PS 77-178
Is it getting hot in here? Adjustment of hydraulic parameters in six boreal and temperate tree species after three years of warming

Thursday, August 13, 2015
Exhibit Hall, Baltimore Convention Center
Katherine A. McCulloh, Botany, The University of Wisconsin-Madison, Madison, WI
Joshua Petitmermet, Department of Forest Engineering and Resource Management, Oregon State University, Corvallis, OR
Artur Stefanski, Department of Forest Resources, University of Minnesota, St. Paul, MN
Karen Rice, Department of Forest Resources, University of Minnesota, St. Paul, MN
Roy L. Rich, Department of Forest Resources, University of Minnesota, St. Paul, MN
Rebecca A. Montgomery, Department of Forest Resources, University of Minnesota, St. Paul, MN
Peter B. Reich, Department of Forest Resources, University of Minnesota, St. Paul, MN

Climate change induced temperature elevation is of particular interest at ecotones where species distributions intersect their range limits.  At the temperate-boreal transition zone in the northern hemisphere, there is the potential for species range shifts because of the rate at which temperatures are increasing. However, we currently know little about how the species growing in that zone will respond physiologically to long-term conditions of higher temperatures. To address this unknown, a large-scale free-air warming experiment, B4WarmED, has been heating a subset of plots at two sites in northern Minnesota to +3.4˚C above ambient since 2009.
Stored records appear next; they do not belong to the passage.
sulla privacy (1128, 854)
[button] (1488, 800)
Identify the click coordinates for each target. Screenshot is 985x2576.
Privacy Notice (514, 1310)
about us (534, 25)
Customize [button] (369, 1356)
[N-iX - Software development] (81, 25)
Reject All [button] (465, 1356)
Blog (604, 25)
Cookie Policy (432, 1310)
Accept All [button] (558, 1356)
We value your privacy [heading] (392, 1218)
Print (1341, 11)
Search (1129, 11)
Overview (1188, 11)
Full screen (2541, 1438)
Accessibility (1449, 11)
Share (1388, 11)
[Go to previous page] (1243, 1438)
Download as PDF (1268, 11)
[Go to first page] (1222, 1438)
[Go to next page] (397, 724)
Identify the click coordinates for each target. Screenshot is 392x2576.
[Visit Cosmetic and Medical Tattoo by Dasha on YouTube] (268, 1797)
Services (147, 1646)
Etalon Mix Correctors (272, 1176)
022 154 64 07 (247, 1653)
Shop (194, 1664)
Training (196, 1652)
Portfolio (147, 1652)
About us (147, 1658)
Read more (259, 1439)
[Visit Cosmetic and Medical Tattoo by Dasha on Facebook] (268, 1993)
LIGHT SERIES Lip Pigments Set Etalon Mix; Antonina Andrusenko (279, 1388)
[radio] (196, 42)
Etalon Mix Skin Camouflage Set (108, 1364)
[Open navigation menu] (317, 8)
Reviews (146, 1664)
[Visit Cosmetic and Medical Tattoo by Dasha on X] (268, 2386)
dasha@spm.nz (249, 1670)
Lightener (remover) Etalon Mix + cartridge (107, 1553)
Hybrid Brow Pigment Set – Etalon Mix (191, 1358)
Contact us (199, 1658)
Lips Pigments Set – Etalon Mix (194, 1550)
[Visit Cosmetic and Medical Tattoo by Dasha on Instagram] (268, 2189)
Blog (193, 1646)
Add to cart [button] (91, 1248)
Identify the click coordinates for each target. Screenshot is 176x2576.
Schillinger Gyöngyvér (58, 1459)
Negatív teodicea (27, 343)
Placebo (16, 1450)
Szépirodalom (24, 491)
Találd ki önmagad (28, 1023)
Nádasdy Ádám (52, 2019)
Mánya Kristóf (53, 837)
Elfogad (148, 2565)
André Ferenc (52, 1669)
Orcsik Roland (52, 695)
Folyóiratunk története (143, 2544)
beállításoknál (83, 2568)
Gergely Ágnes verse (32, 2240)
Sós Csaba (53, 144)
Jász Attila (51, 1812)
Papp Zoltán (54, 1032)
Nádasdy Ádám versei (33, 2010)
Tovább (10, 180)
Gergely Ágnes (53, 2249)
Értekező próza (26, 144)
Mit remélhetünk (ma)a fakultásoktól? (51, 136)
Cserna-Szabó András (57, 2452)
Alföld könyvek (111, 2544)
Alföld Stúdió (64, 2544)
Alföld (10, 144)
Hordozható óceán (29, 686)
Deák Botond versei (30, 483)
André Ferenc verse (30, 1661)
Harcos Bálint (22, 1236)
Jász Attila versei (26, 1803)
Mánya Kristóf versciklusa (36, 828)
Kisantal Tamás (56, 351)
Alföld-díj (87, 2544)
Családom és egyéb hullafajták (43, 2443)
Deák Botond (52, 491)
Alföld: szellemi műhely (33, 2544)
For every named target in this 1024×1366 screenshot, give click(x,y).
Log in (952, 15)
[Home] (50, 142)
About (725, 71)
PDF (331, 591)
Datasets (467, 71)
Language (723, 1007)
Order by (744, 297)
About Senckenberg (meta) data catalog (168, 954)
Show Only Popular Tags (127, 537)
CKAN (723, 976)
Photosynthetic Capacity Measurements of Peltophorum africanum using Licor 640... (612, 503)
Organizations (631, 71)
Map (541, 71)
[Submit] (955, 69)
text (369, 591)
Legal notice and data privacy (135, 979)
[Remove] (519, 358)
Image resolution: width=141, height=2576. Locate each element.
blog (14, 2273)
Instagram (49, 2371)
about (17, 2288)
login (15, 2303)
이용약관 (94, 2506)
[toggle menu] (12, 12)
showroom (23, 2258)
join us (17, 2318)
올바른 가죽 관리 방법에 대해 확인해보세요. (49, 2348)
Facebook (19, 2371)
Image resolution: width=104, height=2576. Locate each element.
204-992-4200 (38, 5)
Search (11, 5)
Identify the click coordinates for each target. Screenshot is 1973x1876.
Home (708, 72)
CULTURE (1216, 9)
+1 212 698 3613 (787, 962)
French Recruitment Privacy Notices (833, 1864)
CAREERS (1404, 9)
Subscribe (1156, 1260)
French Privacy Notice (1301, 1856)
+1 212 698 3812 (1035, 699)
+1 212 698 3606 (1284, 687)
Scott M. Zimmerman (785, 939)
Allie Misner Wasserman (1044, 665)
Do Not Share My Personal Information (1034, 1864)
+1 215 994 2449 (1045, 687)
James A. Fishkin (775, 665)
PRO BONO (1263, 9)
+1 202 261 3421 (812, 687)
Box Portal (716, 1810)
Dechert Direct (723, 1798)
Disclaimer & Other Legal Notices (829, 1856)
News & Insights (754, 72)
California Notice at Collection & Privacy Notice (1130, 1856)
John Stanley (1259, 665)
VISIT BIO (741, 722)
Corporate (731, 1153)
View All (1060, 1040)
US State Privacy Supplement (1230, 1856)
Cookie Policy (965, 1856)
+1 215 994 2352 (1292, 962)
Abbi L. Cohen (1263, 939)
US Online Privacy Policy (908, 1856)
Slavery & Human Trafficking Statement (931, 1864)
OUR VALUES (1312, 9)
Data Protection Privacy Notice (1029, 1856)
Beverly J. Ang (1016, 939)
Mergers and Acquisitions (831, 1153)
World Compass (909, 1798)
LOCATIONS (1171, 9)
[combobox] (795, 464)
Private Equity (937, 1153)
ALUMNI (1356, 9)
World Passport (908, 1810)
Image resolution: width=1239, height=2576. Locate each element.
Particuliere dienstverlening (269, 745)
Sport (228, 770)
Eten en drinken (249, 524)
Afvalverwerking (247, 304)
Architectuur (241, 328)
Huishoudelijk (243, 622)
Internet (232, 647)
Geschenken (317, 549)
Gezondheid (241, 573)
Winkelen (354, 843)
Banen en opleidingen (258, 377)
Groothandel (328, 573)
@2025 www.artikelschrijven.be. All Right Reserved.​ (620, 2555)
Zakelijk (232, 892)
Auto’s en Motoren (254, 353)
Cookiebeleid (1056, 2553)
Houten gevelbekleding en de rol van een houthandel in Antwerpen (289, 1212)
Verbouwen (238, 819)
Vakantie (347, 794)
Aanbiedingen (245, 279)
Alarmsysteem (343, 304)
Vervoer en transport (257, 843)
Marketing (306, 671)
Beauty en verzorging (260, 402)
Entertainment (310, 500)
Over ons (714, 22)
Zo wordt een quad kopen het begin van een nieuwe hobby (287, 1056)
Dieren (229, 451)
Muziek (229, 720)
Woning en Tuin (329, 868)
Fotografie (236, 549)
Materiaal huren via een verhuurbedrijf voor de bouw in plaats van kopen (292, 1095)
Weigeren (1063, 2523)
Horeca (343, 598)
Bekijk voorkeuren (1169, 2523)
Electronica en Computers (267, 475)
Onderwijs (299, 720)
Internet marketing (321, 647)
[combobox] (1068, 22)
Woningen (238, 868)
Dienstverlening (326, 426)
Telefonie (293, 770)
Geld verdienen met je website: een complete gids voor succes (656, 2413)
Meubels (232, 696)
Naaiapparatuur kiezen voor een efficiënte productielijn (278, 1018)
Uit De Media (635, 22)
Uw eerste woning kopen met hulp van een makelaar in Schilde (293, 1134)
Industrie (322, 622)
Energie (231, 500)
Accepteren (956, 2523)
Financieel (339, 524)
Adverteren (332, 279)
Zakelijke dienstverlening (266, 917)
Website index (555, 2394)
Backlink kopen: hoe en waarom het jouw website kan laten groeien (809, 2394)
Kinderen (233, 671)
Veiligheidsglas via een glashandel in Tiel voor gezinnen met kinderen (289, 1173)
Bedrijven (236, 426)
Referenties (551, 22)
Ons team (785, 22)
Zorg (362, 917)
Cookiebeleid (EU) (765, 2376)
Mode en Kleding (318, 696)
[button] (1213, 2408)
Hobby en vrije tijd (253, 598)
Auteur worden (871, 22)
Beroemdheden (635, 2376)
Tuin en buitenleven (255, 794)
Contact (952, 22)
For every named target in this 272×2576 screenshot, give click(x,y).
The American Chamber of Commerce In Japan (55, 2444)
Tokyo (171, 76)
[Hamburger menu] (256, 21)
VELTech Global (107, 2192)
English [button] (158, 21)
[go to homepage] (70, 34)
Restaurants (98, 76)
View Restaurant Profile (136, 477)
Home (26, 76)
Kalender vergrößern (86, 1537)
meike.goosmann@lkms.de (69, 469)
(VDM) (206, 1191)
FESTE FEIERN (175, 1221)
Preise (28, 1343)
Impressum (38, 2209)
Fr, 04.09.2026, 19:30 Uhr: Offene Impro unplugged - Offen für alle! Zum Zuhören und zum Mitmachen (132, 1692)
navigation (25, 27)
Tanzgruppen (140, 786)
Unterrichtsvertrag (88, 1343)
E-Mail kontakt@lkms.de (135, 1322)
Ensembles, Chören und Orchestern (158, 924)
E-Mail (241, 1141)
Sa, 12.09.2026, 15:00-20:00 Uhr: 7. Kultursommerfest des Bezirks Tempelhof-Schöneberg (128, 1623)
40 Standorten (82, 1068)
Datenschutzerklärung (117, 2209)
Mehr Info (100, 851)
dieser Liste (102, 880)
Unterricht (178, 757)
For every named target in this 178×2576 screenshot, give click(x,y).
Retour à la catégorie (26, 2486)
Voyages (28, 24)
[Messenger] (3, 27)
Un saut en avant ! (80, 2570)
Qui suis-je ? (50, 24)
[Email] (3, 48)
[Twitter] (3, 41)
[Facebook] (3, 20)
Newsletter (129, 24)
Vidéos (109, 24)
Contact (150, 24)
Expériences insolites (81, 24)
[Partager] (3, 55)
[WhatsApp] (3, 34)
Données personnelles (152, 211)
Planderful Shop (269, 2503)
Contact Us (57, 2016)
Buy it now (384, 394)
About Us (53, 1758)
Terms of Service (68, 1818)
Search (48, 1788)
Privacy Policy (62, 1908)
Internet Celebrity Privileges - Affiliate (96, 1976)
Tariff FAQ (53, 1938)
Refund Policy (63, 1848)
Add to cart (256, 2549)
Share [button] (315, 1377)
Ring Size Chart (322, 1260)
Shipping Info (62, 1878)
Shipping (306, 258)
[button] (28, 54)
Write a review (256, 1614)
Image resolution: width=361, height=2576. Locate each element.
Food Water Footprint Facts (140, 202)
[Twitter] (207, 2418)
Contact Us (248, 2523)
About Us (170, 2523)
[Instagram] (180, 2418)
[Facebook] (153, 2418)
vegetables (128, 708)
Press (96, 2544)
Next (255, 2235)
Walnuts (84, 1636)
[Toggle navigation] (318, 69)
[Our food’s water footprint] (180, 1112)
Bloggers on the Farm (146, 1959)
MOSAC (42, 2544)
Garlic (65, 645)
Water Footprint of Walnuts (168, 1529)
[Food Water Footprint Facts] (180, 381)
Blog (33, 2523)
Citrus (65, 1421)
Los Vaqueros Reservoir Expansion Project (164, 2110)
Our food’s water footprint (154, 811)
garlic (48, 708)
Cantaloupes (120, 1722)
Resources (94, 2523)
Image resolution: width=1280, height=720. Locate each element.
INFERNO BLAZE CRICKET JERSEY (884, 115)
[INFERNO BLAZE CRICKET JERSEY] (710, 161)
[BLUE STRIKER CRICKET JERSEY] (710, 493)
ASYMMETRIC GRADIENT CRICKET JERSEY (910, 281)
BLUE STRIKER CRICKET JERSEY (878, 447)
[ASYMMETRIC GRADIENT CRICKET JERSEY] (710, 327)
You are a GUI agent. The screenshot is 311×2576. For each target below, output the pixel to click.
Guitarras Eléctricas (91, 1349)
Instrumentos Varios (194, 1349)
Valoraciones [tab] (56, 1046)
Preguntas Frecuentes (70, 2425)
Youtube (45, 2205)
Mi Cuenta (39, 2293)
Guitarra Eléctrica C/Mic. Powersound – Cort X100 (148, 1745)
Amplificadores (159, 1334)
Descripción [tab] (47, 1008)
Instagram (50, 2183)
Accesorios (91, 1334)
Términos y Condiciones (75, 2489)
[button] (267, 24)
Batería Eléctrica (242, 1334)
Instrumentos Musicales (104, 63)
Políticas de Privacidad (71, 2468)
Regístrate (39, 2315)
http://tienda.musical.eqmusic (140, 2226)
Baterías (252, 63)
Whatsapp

To better understand how increased temperatures affect hydraulics at this ecotone, we measured various hydraulic parameters in three-year old branches from three boreal and three temperate species within the B4warmED experiment. We measured maximum hydraulic conductivity, hydraulic capacitance, and xylem conduit lumen diameters. We hypothesized that temperate species near the northern end of their range would be better able (than boreal species) to increase lumen diameters-which would increase hydraulic conductivity-when grown under elevated temperatures. We also predicted that the angiosperm species (two temperate and one boreal), which have more complex xylem, would adjust their xylem parameters more than the conifers.


Across all species, the average conduit lumen diameter was wider in individuals growing at higher temperatures than in control individuals. In support of our hypotheses, the increase in vessel diameter under elevated temperature vs. ambient was larger in angiosperm species than conifers, and larger in temperate species than boreal species. Driven by these changes in conduit diameter, the specific hydraulic conductivity was higher in elevated than ambient temperatures for angiosperm and temperate species, but not in conifers or boreal species. In contrast, the wood density in boreal species and conifers was significantly higher at elevated temperatures than ambient. The hydraulic capacitance did not change under elevated temperature.

In conifers, greater wood density at elevated vs. ambient temperatures was associated with lower values of hydraulic conductivity. This trend may be related to an increased need for resistance to embolism propagation. The patterns we observed suggest that angiosperms and temperate species growing at the temperate-boreal ecotone may be more able to acclimate their hydraulic parameters to increases in temperature than conifers or boreal species. The inability of boreal species, in particular, to adjust their hydraulic network may result in contraction of their range northward.